Longer term, though, I wonder how this will affect the world of children's books?  

Any thoughts?


----------



## bluefrog (Apr 6, 2010)

I know I'm looking forward to reading some to my grandson. I bought a couple of kids' books when I got my fire.


----------



## CrystalStarr (Jan 17, 2011)

I buy books to read to my crew on my Fire. I love the instant gratification  of it arriving...instantly. We homeschool. So it is quite a thrill to dig up a book in whatever topic they mention at a moments notice. 

But they still need traditional books. I'm not about to let anyone get too far with my Fire without me. There are no adequate parental controls for one. And it could easily break. Plus there is something quite special about curling up with a stack of beautiful books all on your own. 

For ever kindle book I've bought them since the Fire came out we have probably checked out 50 library books. And I won't mention the hundreds of children's books we already own. 

So children's ebooks are a God send. But they aren't everything. That being said... My 6 year old wants his own Kindle. I told him maybe next year.


----------



## Guest (Dec 9, 2011)

There was an article last week about how so far the ebook revolution has passed over children's books. Not having color is a big factor in that. I'm sure it'll become more common simply for its convenience, but a big argument in the article was that parents wanted their kids to get used to holding and reading a book.

I've also heard about psychology research that shows that kids spending too much time in front of screens process visual stimuli differently. Rather than reading left to right, they get used to scanning like you would a webpage, and then that affects their reading comprehension because they have a tendency to gloss over text without absorbing the words and meaning.


----------



## C.S. Einfeld (Dec 6, 2011)

I have to agree that there's nothing like curling up with an actual book.

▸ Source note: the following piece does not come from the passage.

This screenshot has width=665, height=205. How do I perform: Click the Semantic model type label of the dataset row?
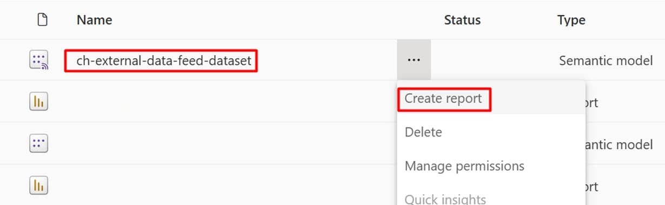[606, 60]
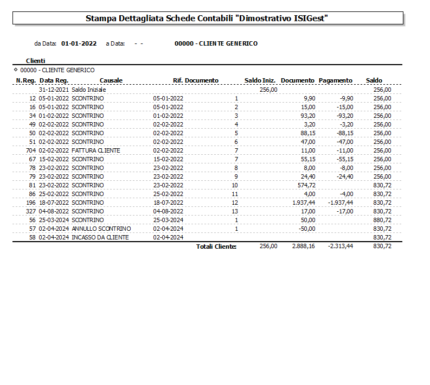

BUT, I wonder, if kids feel the same way?  I mean, they're already so plugged into technology, isn't using an ereader just part of the natural progression?


----------



## theolightfoot (Dec 29, 2011)

There is a place for both kid's ebooks and print books. Ebooks will never replace kid's print books, but ebooks will be a nice edition for things like travel, or finding a book instantly that you can't find anywhere else.
The books have to be something the parents want to download since they are at the controls (hopefully). 
I have two kid's ebooks published so I'm hoping there is a place for kid's ebooks!

Tiger and Mouse: http://amzn.to/vBYZhj
The Hippo Campus: http://amzn.to/vtHc9K


----------



## geniebeanie (Apr 23, 2009)

My fire was a christmas gift from Olivia's parents.  Of course I put a number of book on it for her.  She loves the Disney Princesses so Bell and Cinderella were her first books.  I wanted Wild Thing her favorite book but it not on the kindle  yet.


----------



## Betsy the Quilter (Oct 27, 2008)

C.S. Einfeld said:


> I have to agree that there's nothing like curling up with an actual book.
> 
> BUT, I wonder, if kids feel the same way? I mean, they're already so plugged into technology, isn't using an ereader just part of the natural progression?


I find that I enjoy curling up with a book on my eReader more than I enjoy curling up with a paper book--it's so much easier to read on the eReader.  But I agree, kids are so wired now (in the technology sense), and anyway, I wonder if the kids care what their parents read to or with them, as long as the parent is there with them?

Betsy


----------



## ericbt (Nov 7, 2010)

Color is a huge improvement for children's books on Kindle, but there's still one more thing I think needs to be addressed. At least for the pre-reader youngsters. Part of the process for the pre-reader is to look at the illustrations while the words are being read. However as I understand the current tech, particularly when the font size is set to a larger size, the picture must often leave the screen in order to complete reading the words. It would be nice to have a way to peg the picture in place and still be able to scroll all of the text that is supposed to accompany it, regardless of the font size.


----------



## DonWhitaker (Dec 10, 2011)

The next version of the Kindle book format will include improved formatting options. This will allow for much better control of the page designs, similar in many ways to a web page. So we should be seeing better kid's books, cookbooks, graphic novels and whatnot.

More info about Kindle Format 8 http://www.amazon.com/gp/feature.html?ie=UTF8&docId=1000729511


----------



## teri (Sep 13, 2010)

Betsy the Quilter said:


> ... I wonder if the kids care what their parents read to or with them, as long as the parent is there with them?
> 
> Betsy


This is the key.  ebook or paper book, the kids will be happy with the parent reading with them.

I wonder if a child is "deprived" of paper books at an early age if, as they get older, they will be drawn to paper books because it is something "new/different"? I'm thinking that ebooks will create a curiosity in paper books thus encouraging more reading (and vice versa). If nothing else it gives variety for children who process data in different ways...thus reaching more youngsters.


----------



## dori chatelain (Dec 31, 2011)

I don't have little ones any more but I love to read little ones books now and again. so when I see them on the list of the daily free books I will get them. my 19 year old still has all her books from when she was little and she still loves to read them now and again. 

we went to Barnes and Noble yesterday and we were actually sitting in the little kids section because all the chairs were being used in the regular section and we watched all the families with the little ones shopping for their books. I really think as long as there are children there will be paper books. 

how ever I really wish I could find my favorite childrens book that is out of print either in ebook form or paper form.... I have been looking for years and can't find a copy....


----------